Japanese Word Breaks

Japanese word breaks is a longstanding problem, largely due to the language itself. But I wanted to point out some examples that I’m seeing in virtually every lesson nowadays.

I ‘know’ about 53,000 words in Japanese according to my LingQ stats, so I really shouldn’t be coming across many new words. Yet I often have dozens of new words in a lesson, and at least half of them are not words at all, just nonsensical combinations of two or more words (including particles).

I love using LingQ and am pointing these problems out not to be critical but to help improve the usefulness of the system.

Here are some examples, grouped into three themes:

  1. Topic or subject particles being grouped together with the adjoining word. In the example below, は is a topic particle (sort of like saying “as for…”) and 語り手 is a noun meaning a/the narrator. This is a bit like saying “As for [something else] … the narrator…” in English and claiming it’s a single word.

  1. Adding the copula です and its variants like で and である to a word and claiming it’s one word. In the example below, the suggested definitions are shown (I already know these words). 機械的で is like saying “it’s mechanical [and…]” and again claiming it’s one word when it’s actually a phrase. 機械的で should be broken up as 機械的 で [space between]. Likewise with 無愛想で, which should be 無愛想 で.
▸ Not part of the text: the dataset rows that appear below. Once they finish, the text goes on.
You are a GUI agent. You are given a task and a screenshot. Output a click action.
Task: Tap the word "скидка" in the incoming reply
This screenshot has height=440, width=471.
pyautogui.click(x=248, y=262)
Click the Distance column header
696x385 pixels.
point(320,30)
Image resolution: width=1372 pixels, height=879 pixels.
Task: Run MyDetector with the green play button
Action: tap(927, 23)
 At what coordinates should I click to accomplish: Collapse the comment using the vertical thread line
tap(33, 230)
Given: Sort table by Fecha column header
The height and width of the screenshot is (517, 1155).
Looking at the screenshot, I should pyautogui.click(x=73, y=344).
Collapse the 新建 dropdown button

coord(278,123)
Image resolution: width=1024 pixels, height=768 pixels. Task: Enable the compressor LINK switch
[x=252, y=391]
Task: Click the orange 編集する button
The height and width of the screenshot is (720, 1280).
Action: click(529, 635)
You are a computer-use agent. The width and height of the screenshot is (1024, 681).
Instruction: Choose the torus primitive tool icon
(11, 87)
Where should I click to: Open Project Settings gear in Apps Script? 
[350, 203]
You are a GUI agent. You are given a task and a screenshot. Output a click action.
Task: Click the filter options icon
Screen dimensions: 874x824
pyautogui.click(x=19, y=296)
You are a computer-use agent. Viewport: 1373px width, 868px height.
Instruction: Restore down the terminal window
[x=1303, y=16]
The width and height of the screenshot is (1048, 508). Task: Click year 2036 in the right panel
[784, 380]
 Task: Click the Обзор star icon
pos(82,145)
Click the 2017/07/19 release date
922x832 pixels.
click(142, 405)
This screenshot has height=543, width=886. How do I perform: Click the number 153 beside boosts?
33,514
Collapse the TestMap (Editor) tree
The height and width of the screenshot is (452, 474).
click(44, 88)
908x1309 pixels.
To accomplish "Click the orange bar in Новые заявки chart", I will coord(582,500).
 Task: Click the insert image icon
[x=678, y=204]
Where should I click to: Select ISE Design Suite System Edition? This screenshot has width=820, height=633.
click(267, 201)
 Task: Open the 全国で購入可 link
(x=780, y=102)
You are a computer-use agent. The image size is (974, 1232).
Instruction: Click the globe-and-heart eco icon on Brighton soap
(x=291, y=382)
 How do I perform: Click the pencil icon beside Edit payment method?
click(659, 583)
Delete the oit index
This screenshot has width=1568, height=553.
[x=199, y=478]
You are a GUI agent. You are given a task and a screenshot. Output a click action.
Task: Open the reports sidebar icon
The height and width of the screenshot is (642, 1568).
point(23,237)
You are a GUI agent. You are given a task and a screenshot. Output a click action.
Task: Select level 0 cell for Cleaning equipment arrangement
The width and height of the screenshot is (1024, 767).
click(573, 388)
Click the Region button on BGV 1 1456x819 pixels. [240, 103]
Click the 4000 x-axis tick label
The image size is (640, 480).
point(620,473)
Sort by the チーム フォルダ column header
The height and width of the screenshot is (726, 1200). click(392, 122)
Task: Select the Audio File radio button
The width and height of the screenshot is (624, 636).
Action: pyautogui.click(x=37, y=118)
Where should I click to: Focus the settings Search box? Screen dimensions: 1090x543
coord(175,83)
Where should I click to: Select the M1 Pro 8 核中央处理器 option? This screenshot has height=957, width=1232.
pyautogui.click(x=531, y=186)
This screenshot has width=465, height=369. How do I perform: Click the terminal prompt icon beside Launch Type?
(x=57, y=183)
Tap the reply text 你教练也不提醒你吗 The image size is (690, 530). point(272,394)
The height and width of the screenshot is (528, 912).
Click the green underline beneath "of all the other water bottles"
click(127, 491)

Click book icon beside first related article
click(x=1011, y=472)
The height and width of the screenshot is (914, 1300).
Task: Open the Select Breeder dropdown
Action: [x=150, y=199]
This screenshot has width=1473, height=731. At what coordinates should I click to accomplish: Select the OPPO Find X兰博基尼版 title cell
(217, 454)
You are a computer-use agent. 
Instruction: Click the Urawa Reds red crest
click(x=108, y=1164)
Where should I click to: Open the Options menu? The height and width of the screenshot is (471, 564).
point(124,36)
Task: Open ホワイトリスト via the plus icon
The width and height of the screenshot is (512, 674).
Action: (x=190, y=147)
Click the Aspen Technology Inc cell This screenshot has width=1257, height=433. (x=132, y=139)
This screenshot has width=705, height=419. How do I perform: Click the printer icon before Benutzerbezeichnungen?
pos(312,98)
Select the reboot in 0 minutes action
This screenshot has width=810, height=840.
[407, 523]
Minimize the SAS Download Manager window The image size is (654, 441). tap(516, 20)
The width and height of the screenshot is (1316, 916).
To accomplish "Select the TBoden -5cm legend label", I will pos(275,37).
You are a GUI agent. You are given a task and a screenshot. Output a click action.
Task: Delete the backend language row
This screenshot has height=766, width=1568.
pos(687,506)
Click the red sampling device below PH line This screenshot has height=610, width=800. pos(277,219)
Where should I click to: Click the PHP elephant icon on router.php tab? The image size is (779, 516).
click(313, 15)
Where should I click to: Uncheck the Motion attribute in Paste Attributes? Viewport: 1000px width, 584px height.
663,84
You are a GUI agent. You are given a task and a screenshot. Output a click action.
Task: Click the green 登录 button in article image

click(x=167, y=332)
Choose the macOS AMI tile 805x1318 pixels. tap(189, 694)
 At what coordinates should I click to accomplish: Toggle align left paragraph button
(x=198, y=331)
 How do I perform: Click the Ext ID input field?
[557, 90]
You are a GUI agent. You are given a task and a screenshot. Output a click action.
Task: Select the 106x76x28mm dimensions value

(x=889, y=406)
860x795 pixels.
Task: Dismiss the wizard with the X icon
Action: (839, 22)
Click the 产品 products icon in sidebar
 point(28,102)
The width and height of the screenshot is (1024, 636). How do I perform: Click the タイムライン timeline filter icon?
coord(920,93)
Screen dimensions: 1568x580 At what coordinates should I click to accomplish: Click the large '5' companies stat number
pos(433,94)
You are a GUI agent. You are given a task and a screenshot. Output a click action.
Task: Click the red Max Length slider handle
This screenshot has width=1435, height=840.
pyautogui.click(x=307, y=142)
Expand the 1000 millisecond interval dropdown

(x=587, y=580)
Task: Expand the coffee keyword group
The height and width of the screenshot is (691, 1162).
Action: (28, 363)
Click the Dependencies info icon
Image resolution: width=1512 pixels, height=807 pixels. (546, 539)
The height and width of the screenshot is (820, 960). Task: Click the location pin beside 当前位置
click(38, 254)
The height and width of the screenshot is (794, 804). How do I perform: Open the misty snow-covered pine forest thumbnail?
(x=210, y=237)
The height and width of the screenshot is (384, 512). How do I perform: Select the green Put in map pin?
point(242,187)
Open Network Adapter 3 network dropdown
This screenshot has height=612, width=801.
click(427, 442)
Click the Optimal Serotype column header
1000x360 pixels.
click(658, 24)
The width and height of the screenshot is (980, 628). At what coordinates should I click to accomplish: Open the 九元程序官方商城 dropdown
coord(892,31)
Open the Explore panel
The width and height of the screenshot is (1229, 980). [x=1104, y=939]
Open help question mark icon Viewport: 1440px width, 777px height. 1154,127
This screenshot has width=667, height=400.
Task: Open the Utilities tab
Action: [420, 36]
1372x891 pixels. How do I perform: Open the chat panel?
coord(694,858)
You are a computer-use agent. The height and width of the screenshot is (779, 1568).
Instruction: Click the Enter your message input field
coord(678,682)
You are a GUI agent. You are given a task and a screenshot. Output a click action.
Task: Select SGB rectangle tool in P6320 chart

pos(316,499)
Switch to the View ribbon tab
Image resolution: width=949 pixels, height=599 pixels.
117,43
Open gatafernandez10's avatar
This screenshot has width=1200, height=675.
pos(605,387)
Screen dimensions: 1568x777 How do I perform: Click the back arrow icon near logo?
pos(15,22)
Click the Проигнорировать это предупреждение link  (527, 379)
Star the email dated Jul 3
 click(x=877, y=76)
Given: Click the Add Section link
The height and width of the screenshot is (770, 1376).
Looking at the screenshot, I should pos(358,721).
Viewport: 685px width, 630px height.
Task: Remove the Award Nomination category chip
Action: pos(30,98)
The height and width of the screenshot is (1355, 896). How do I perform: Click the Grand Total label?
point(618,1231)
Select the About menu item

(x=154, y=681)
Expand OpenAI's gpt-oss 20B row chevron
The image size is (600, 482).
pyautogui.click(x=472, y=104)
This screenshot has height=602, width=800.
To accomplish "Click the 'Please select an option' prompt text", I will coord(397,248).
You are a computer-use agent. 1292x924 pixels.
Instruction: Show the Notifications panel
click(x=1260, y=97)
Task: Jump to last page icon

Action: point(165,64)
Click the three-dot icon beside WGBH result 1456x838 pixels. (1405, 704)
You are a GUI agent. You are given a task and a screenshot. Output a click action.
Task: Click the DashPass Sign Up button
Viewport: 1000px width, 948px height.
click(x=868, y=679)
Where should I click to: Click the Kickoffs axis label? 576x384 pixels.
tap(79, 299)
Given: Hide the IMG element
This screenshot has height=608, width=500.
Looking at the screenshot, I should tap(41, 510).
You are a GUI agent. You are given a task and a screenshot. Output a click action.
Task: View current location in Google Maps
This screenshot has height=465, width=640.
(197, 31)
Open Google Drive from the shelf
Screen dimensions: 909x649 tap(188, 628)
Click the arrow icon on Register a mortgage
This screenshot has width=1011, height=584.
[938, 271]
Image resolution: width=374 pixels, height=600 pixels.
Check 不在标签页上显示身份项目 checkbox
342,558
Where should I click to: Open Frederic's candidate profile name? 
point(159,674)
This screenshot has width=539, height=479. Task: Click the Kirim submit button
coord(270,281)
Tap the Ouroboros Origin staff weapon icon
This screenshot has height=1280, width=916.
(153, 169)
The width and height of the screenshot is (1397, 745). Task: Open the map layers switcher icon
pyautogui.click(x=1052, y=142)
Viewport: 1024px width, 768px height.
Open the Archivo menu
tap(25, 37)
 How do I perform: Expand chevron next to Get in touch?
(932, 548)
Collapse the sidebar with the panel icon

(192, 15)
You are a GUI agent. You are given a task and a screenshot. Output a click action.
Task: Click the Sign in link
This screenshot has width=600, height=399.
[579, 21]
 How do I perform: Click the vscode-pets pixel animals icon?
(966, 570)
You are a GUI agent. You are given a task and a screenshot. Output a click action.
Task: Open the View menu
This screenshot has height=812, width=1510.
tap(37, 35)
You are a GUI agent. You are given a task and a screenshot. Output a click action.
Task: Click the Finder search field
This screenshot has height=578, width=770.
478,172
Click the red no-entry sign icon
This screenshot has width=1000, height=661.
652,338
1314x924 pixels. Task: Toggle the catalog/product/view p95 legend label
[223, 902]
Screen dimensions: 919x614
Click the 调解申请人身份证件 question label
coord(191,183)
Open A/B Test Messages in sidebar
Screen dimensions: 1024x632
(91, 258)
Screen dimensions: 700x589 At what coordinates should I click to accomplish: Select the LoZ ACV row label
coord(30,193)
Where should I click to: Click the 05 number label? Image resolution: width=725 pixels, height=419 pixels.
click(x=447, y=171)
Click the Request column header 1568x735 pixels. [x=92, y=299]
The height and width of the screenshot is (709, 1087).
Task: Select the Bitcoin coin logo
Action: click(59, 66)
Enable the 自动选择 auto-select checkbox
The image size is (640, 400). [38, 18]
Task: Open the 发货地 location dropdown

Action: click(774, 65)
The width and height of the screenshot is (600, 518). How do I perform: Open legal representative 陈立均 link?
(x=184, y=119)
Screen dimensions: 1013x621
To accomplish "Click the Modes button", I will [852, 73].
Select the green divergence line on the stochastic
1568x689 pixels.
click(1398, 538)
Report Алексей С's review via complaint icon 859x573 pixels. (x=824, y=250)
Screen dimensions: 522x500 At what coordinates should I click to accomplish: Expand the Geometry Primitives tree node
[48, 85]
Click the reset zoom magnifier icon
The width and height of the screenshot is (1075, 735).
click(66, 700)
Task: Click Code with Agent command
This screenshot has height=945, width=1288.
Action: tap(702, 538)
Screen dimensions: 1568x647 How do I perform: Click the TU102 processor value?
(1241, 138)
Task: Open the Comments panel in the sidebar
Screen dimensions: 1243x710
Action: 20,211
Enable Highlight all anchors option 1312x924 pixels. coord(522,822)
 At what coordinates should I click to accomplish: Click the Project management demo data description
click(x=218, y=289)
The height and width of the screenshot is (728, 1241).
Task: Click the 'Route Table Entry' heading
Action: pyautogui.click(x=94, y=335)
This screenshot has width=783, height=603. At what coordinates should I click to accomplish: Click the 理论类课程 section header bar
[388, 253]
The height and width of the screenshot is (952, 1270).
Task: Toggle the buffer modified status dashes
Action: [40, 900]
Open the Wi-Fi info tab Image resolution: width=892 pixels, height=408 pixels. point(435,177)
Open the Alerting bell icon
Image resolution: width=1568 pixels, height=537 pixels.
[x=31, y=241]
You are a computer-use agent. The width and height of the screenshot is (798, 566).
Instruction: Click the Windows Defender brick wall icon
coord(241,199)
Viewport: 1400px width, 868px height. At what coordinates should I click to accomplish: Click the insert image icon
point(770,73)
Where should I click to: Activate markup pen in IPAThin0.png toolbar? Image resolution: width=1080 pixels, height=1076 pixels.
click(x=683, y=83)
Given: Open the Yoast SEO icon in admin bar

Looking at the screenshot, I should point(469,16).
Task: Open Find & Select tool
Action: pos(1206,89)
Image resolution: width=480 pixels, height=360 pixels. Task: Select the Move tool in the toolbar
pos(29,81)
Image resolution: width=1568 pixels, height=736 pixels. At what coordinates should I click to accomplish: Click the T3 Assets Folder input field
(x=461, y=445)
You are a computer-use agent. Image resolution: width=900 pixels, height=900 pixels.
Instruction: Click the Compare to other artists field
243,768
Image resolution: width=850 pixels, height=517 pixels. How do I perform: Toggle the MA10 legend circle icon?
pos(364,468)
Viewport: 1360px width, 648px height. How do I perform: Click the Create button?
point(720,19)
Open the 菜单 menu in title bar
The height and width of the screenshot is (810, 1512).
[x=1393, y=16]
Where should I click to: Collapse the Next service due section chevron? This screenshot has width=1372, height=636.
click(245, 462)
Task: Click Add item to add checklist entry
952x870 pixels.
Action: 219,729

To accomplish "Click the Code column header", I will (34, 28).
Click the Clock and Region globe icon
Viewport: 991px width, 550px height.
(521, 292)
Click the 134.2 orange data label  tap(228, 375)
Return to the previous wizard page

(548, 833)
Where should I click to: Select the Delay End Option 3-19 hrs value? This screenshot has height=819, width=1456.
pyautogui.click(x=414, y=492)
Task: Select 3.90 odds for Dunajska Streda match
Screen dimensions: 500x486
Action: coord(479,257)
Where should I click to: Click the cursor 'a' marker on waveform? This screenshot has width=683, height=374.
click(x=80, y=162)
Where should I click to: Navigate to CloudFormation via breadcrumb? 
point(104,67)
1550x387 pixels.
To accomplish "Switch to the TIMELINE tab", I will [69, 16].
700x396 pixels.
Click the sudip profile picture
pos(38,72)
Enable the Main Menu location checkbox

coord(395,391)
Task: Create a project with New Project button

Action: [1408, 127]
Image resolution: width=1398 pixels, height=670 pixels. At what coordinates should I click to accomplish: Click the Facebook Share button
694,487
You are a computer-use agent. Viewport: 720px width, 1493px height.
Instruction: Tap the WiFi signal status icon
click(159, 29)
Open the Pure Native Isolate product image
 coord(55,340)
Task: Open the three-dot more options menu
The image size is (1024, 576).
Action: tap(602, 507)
  1. This is by far the most frustrating for me at the moment as I come across multiple instances of this in every lessons I import these days. For some reason, LingQ assumes every instance of って to be part of a verb. This is understandable in the sense that verbs in the -te form often have the って pattern, but in these examples って is acting as a standalone particle. This usage is meant primarily to quote or cite something. The って here should be treated as a separate word on its own.

1 Like

looks like the same issue as reported previously in this post - Latest update broke previous Japanese parsing
@zoran

1 Like

@tcclo We pushed a fix for the mentioned issue. I will ask our team to look into it again.

3 Likes

For what it’s worth, this issue may be resolved. I re-split text on some lessons I had imported weeks ago and the splitting is very good, with every entry being a single word alone or a collocation that appears the same way in an online dictionary. It may never be 100% perfect due to the complexity of the language, but it seems to be at least 99% now.

3 Likes

Yes I am getting this issue more often now. Also I used to be able to create new Linqs by highlighting to connect words that were broken. Can’t do that any more unfortunately

for me this issue is random. Lately its been wrong and then i have to re-split with ai to fix it and sometimes i have to do that multiple times to get the accurate new word count. I suggested this a long time ago but i think it would be perfect if all new lessons were just automatically re-split with ai upon importing to save time.

2 Likes

I haven’t tried importing anything fresh lately - I have a backlog of unread lessons - but the re-split did wonders. Great idea to automatically embed the AI re-splitting within the import process.